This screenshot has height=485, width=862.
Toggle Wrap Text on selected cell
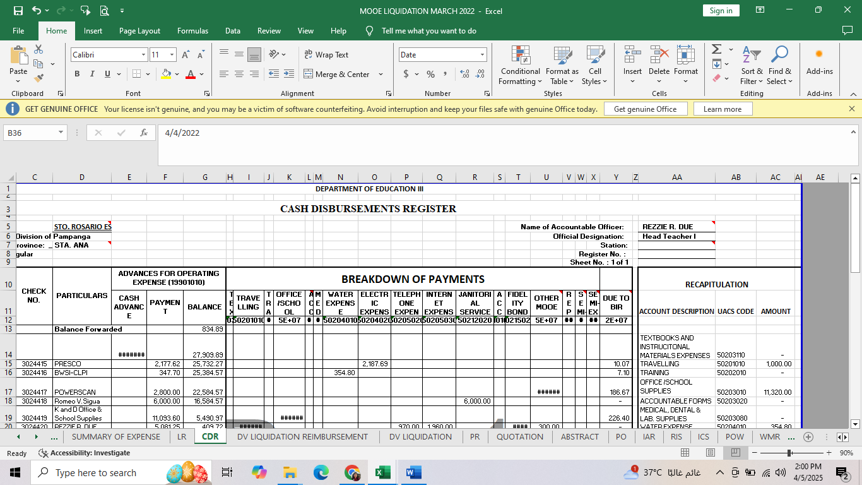point(326,55)
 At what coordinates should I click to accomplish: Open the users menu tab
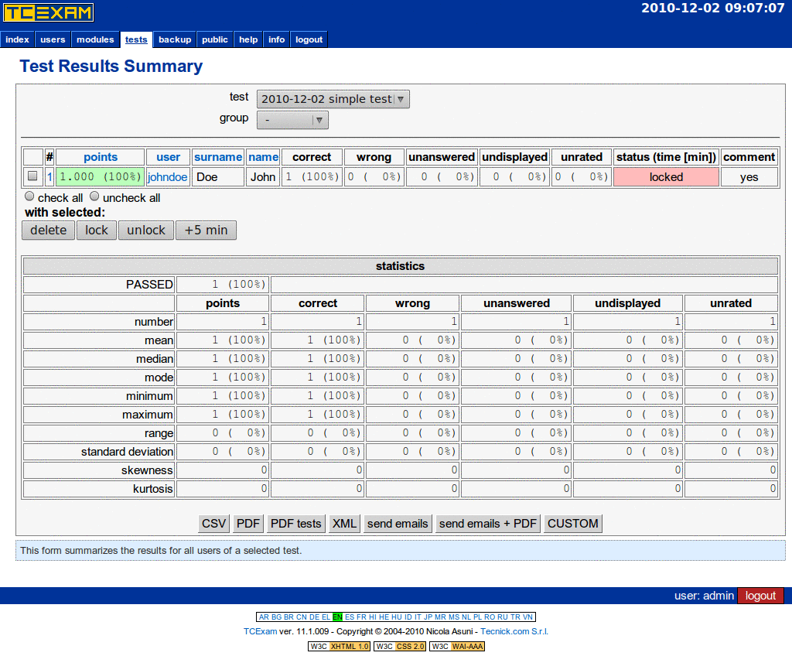pyautogui.click(x=53, y=39)
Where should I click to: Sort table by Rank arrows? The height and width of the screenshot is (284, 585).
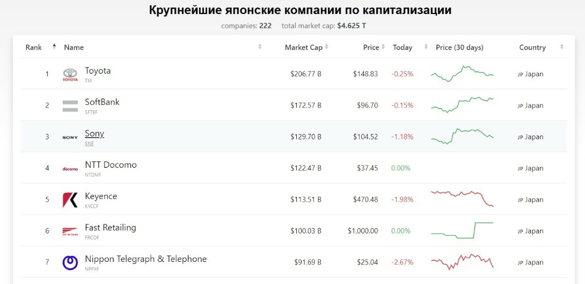point(54,47)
══════════════════════════════
## YOUR OBJECTIVE
Rewrite every row above, requests included, multiplying each coordinate in the answers by 2.05 and rounding to the nearest whole number, with halves rounded up. Leave the pictures out.

## CORRECT RESPONSE
This screenshot has height=485, width=862.
Toggle Wrap Text on selected cell
point(668,113)
 At what coordinates should I click to accomplish: Open the users menu tab
pyautogui.click(x=109, y=80)
Where should I click to: Sort table by Rank arrows? The height and width of the screenshot is (284, 585).
point(111,96)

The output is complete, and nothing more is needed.